La notion de développement est au cœur d’un grand nombre des principales préoccupations de notre temps. Elle touche aux deux principaux aspects de la Crise que nous traversons : les inégalités (que ce soit entre les individus ou entre les sociétés) et la destruction rapide de notre environnement. Portée aux nues par la majorité (il n’est besoin, pour s’en convaincre, que de constater la place prépondérante que prennent le développement et son complément, le développement durable, dans les programmes scolaires, ou encore leur récurrence dans les discours des élites politiques ou économiques, et même dans la publicité), elle est en revanche critiquée par la minorité que constitue l’écologie radicale au nom de son inefficacité : le développement ne serait qu’un cache-misère destiné à maquiller la croissance économique et l’occidentalisation du monde ; le développement durable ne serait qu’une chimère irréalisable.

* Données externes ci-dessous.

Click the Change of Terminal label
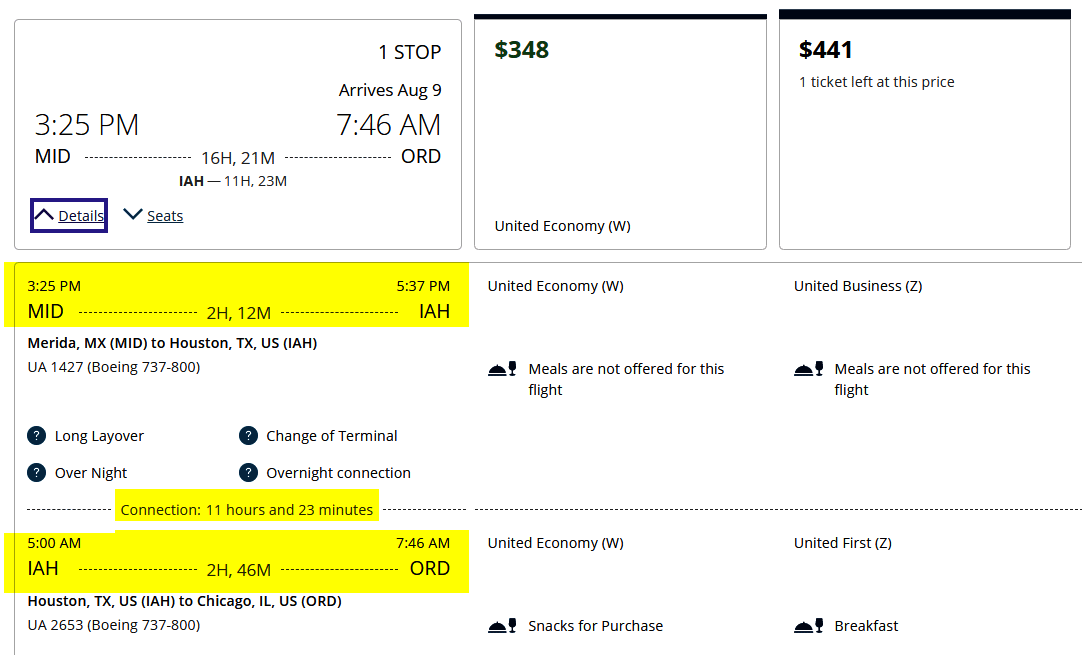The image size is (1082, 655). tap(332, 436)
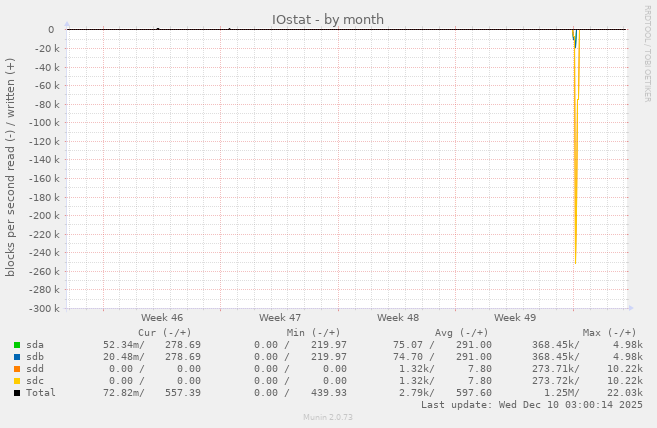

Écologiste radical moi-même (et pas moins radical, je pense, que ceux dont je viens de parler), il me semble néanmoins que cette notion de « développement » n’a pas encore été suffisamment pensée et que certains s’en débarrassent un peu vite. Pour y remédier, il convient tout d’abord de définir ce qu’est le développement, ce qui implique avant toute autre chose de bien distinguer le développement comme état du développement comme processus.

En tant qu’état, le développement est l’état d’un espace dans lequel les besoins essentiels de l’ensemble de la population sont satisfaits. En ce sens, le développement est évidemment quelque chose qu’il faut rechercher : qui pourrait vouloir que les besoins essentiels de tous ne soient pas satisfaits ? Encore faut-il définir correctement ce que sont les « besoins essentiels » d’un individu. Manger en quantité adéquate une nourriture suffisamment saine et variée, boire une eau potable, se loger et se vêtir décemment, se soigner, tout le monde reconnaît que ce sont là des besoins essentiels. On doit y ajouter d’autres besoins tout aussi importants, car constitutifs de notre humanité même s’ils ne sont pas strictement nécessaires à notre survie : l’art, la science, la réflexion, ce qui implique l’éducation, mais aussi les loisirs, le repos etc. En revanche, posséder le dernier iPhone, nager dans sa piscine privée ou partir chaque année en vacances à l’autre bout du monde ne sont clairement pas des besoins essentiels de l’homme. Comme état, le développement est donc bien quelque chose qu’il faut rechercher, à condition de bien l’articuler à la notion de « besoins » et surtout de ne pas créer des besoins qui n’existent pas, en particulier par le biais de la publicité.

Toujours en ce sens, aucun État n’est complètement développé, puisqu’il y a des pauvres partout ; cependant, l’Europe, où seuls 10 à 15% de la population voient leurs besoins essentiels non satisfaits, est évidemment plus développée que l’Afrique, où c’est le cas de 75% de la population environ. D’où le second sens du concept de « développement » : conçu cette fois en tant que processus, le développement est le passage d’un état non développé (c’est-à-dire où les besoins de tous ne sont pas satisfaits) à un état développé (c’est-à-dire où ils le sont). Que nécessite ce passage ? D’une part de produire suffisamment de richesses, d’autre part de les répartir équitablement.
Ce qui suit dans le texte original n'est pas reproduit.